Pertiwi merasa hancur seketika. Pria ini, pria yang dihormati oleh keluarganya, telah menghancurkan hatinya sedemikian rupa. Putrinya, gadis kecilnya harus kehilangan masa depan karena perbuatan bejat pria ini. Rasanya ia tidak ingin percaya.
Ia mengenal Gatra sebagai pria terhormat, pengusaha sukses yang hidup lurus. Sepanjang hidupnya belum pernah ia mendengar rumor buruk tentang lelaki itu. Tapi hari ini, dari mulut lelaki itu sendiri ia mendengar pengakuannya yang mengejutkan.
"Apa salah Nara Om? Kenapa Om lakukan? Salah kami apa? Om sudah Mora anggap pengganti papa. Kenapa Om tega? Nara masih kecil Om!"
Jeritan Amora menggugahnya. Anak sulungnya itu memukul Gatra membabi buta tanpa perlawanan. Elang sedang berusaha melerai istrinya, namun Amora seperti kesetanan.
"Cukup! Hentikan Mora!"
Seketika Amora berhenti. Pertiwi berdiri tepat di hadapan Gatra. Mata yang penuh kesedihan menatapnya dalam-dalam.

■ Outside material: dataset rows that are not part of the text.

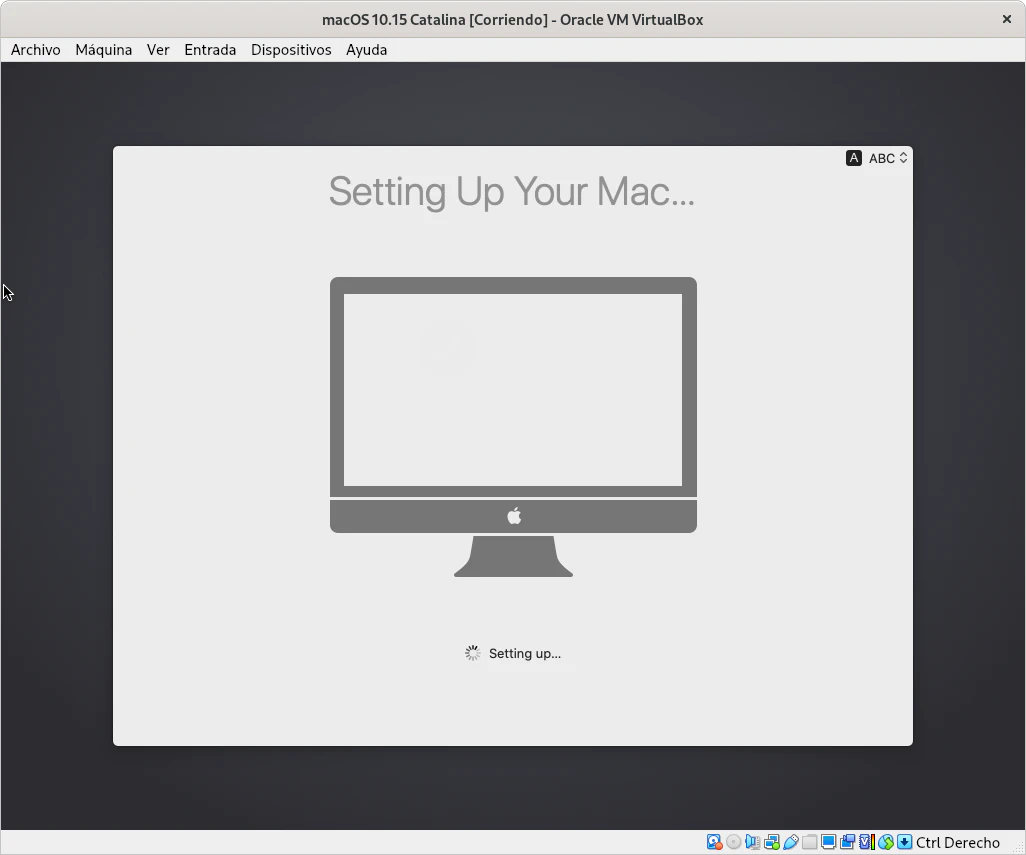
Task: Open the Archivo menu
Action: [36, 50]
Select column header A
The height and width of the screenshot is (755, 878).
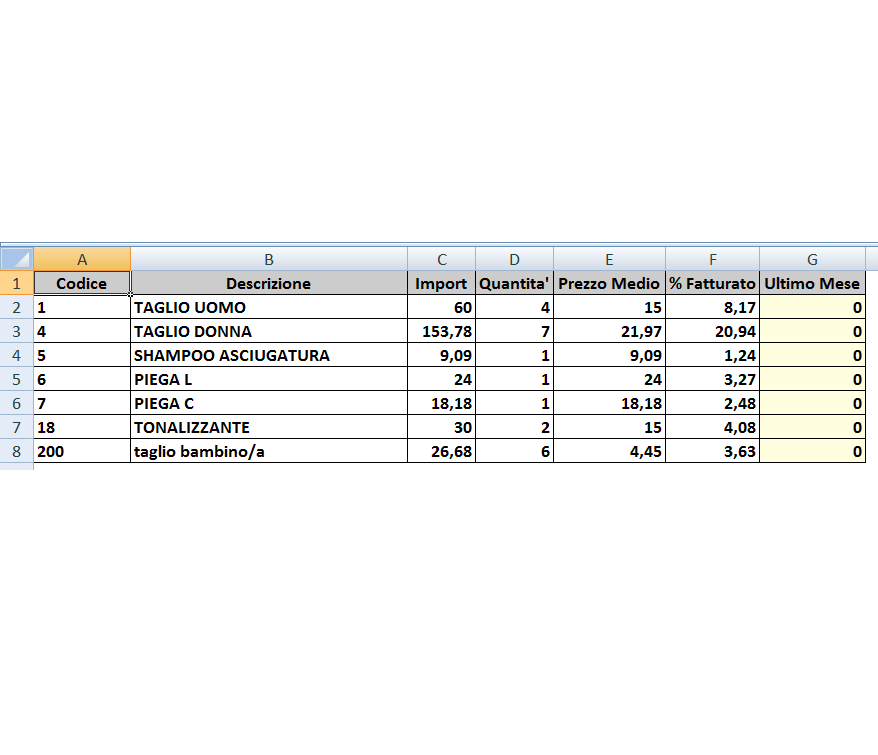(82, 258)
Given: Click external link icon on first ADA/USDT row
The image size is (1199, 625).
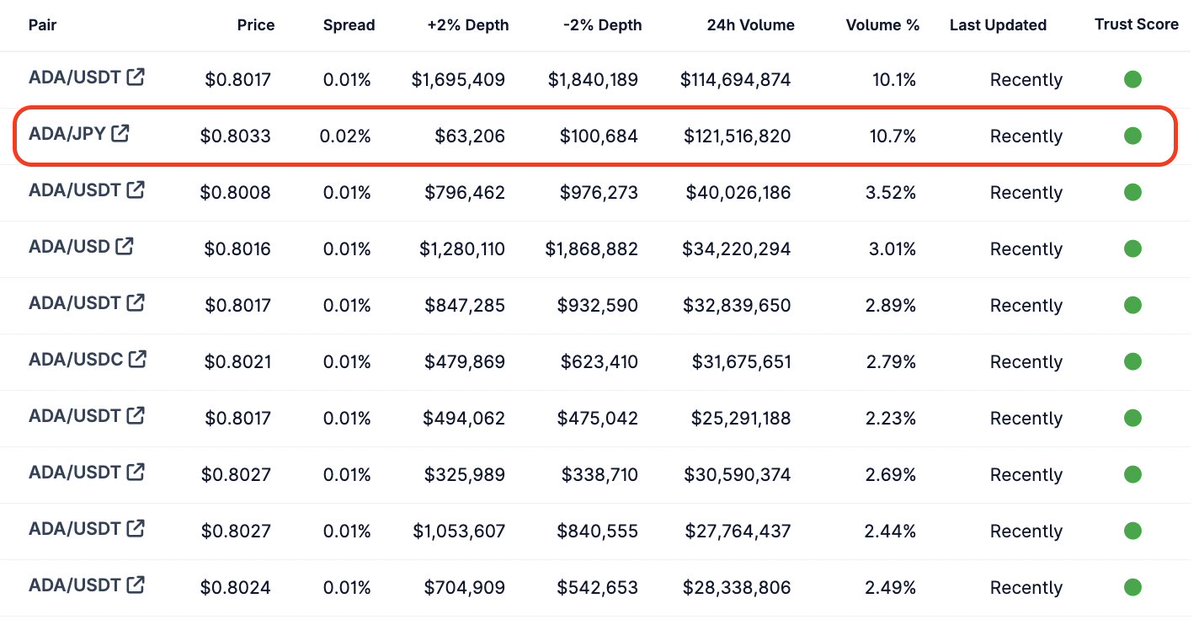Looking at the screenshot, I should pyautogui.click(x=135, y=76).
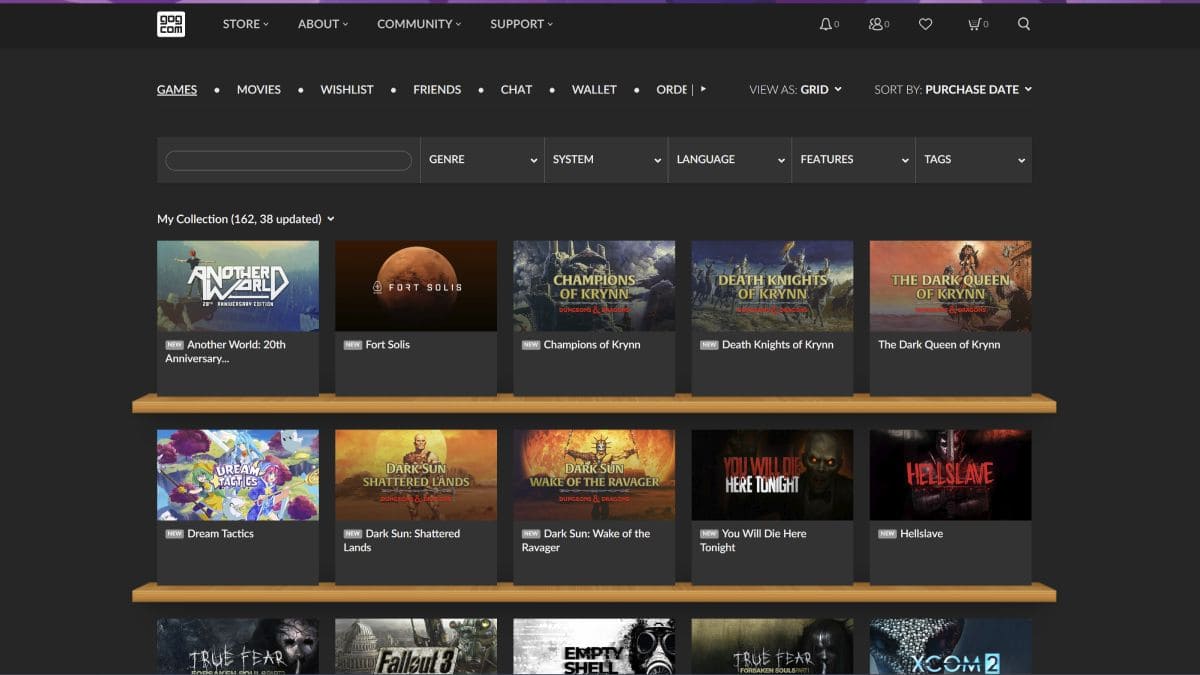Open the shopping cart icon
Screen dimensions: 1200x675
tap(975, 23)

"Kinara masih sangat muda. Dia bahkan jauh lebih muda dari Amora. Dia pantas jadi anak Anda. Apa yang ada dalam pikiran Anda waktu melakukan itu? Apa karena nafsu? Apa yang sudah dilakukan Kinara sehingga Anda tidak bisa menahan diri?"

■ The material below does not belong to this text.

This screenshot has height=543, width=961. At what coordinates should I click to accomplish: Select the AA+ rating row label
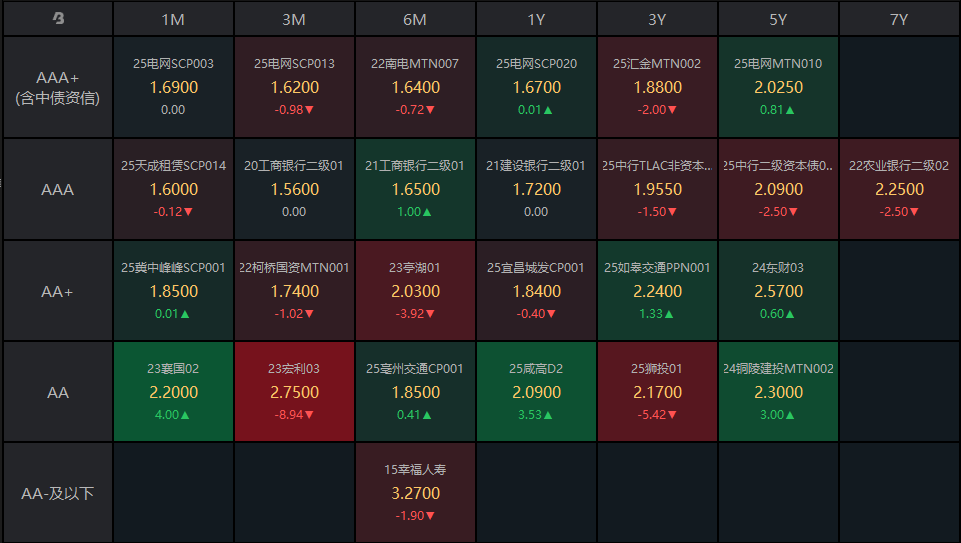[58, 291]
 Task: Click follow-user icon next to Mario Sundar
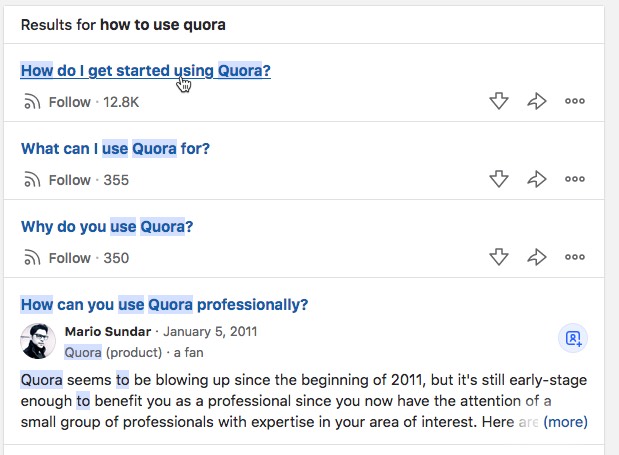click(x=573, y=338)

"Ini semua salah saya," ujar Gatra. "Apa pun yang menyebabkan saya melakukannya, saya tetap bersalah. Memang saya tak seharusnya melakukan hal itu. Perbuatan saya tak termaafkan. Bahkan saya tidak bisa memaafkan diri saya sendiri. Saya tidak akan mencari-cari alasan. Kalian boleh mencaci maki saya. Saya akan menerimanya. Permintaan saya hanya satu. Ijinkan saya bertanggung jawab atas Kinara. Dengan penuh rasa hormat saya meminta Kinara. Saya berjanji akan membahagiakannya."
Gatra berlutut dan bersujud di depan Pertiwi.
"Apa Anda pikir akan semudah itu? Anda bertanggung jawab dan semuanya selesai? Kinara masih sangat muda. Dia belum terlatih menghadapi kerasnya hidup. Dia tidak akan sanggup menghadapi cemoohan orang atas kehamilannya di luar nikah. Apalagi jika ada yang menyebutnya sebagai pelakor. Anda sudah bertunangan dan akan menikah bukan?"
"Saya sudah memutuskan pertunangan saya. Saya tidak punya ikatan dengan wanita lain."
"Apakah tunangan Anda menerimanya? Jika ia tidak terima, itu juga akan membebani Kinara kan? Juga bagaimana dengan keluarga Anda? Apakah Anda sudah memikirkan bahwa semuanya akan menjadi sulit bagi Kinara?"
"Saya akan melakukan apa pun untuk melindungi Kinara. Apa pun! Kinara akan lebih aman bersama saya daripada di sini atau di luaran. Di luar ia akan lebih sulit menghindari gunjingan orang banyak. Saya bisa menyiapkan tempat yang aman untuknya. Saya berjanji. Saya juga tidak ingin Kinara lebih terluka."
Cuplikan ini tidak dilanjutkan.